Childhood therapies may support individual lower-support-needs autistic children who are struggling with family, friendships, or school at a particular point in time, but they will not resolve two-year wait times for Human Rights cases involving disability discrimination in British Columbia. They will not fix weak implementation and enforceability of the Accessible British Columbia Act. These therapies will certainly not resolve systemic exclusion across employment, healthcare, housing, leadership, and public life.
So can we use this moment to build momentum for autistic adult advocacy as well?
Many autistic adults exist in a policy blind spot: considered too “high functioning” to qualify for meaningful supports while still carrying substantial unmet needs related to employment, healthcare, housing, executive functioning, sensory accessibility, relationships, and daily life stability that result in inequitable health and employment outcomes.
This is part of why the Neurodiversity Change Foundation exists. Our work focuses on adults and moves beyond awareness toward implementation: facilitating neuroinclusive healthcare improvement, developing models for recognizing and advancing neurodivergent leadership, and supporting systems redesign grounded in lived experience and evidence-informed practice across healthcare, employment, leadership, and public life.
The goal is not symbolic inclusion. The goal is building systems that function better for neurodivergent adults across their lifespan.
If British Columbia is serious about inclusion, the conversation cannot end with childhood therapy funding, and must be balanced with a lifespan approach and perspective that addresses accessibility, employment, healthcare, accountability, and leadership.
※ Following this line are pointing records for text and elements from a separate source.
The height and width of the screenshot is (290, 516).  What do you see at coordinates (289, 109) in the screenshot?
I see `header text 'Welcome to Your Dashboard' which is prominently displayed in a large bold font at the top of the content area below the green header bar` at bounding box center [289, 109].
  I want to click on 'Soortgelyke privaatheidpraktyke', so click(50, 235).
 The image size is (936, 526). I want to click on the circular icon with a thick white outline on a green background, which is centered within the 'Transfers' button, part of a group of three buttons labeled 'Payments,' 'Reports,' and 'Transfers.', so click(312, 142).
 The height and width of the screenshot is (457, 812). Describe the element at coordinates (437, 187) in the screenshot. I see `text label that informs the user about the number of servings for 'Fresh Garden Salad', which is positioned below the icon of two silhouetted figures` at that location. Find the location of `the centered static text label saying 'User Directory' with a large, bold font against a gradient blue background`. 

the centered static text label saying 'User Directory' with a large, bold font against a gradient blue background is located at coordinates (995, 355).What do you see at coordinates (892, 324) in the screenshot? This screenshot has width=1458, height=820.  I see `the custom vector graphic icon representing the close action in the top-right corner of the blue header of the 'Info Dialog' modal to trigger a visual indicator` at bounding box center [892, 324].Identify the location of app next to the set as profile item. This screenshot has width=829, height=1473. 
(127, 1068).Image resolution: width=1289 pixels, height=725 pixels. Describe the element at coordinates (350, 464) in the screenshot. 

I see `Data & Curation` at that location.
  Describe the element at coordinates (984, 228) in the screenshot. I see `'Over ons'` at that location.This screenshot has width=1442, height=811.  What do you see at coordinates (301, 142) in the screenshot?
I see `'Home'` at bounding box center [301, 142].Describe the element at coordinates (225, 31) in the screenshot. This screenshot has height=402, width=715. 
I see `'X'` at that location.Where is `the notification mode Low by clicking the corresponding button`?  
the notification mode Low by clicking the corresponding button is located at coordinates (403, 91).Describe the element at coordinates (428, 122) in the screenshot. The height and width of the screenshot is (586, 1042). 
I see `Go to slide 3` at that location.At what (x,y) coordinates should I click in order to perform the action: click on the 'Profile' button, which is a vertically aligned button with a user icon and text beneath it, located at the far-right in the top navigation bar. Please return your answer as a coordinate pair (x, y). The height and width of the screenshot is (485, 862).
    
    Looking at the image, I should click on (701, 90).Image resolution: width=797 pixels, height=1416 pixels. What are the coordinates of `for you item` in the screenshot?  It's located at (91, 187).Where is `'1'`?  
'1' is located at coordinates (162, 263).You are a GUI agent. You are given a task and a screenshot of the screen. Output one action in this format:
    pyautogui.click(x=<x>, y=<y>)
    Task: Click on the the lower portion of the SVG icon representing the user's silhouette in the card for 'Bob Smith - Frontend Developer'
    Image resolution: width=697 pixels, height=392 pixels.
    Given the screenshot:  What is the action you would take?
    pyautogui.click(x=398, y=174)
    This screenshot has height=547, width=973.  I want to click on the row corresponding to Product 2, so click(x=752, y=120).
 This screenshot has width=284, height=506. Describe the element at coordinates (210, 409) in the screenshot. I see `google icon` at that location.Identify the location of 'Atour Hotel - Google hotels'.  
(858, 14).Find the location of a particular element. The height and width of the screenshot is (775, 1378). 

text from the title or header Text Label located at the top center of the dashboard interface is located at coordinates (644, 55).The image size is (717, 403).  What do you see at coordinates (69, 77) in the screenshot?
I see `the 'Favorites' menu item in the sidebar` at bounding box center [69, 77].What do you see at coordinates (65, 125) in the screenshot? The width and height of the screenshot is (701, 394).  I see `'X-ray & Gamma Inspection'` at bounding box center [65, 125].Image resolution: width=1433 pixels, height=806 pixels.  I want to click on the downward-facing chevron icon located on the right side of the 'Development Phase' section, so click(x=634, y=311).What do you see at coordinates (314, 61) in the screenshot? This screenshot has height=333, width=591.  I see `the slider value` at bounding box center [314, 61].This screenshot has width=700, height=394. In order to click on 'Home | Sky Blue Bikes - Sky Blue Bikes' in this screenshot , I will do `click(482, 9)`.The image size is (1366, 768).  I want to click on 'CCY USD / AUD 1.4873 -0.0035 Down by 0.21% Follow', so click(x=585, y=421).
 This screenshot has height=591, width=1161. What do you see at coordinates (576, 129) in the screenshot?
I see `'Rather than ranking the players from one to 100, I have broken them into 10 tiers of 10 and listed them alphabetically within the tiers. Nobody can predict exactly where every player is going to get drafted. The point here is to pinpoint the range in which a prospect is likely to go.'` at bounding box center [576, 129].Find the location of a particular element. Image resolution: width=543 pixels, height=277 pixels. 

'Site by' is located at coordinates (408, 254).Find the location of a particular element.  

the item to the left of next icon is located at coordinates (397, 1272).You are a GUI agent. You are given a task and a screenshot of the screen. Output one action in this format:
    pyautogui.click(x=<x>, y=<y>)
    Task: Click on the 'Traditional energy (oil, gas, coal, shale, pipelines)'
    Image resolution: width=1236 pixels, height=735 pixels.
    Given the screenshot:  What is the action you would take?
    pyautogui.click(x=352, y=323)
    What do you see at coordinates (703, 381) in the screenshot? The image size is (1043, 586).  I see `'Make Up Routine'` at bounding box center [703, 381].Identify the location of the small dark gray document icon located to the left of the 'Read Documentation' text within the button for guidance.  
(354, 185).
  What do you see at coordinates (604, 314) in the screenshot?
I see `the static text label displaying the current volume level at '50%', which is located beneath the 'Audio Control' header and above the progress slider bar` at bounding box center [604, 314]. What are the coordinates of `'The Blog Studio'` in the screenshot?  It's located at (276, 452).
If we want autistic people to thrive across the lifespan, the central question cannot only be how much therapy a child receives. It must also be whether the social and environmental conditions around autistic people become more inclusive, accessible, safe, and accountable. Therapy may support some individuals at times, but social and environmental inclusion is what determines whether autistic people can participate fully in school, work, healthcare, community, leadership, and public life.
Being autistic is not only a childhood issue. It is a lifespan reality.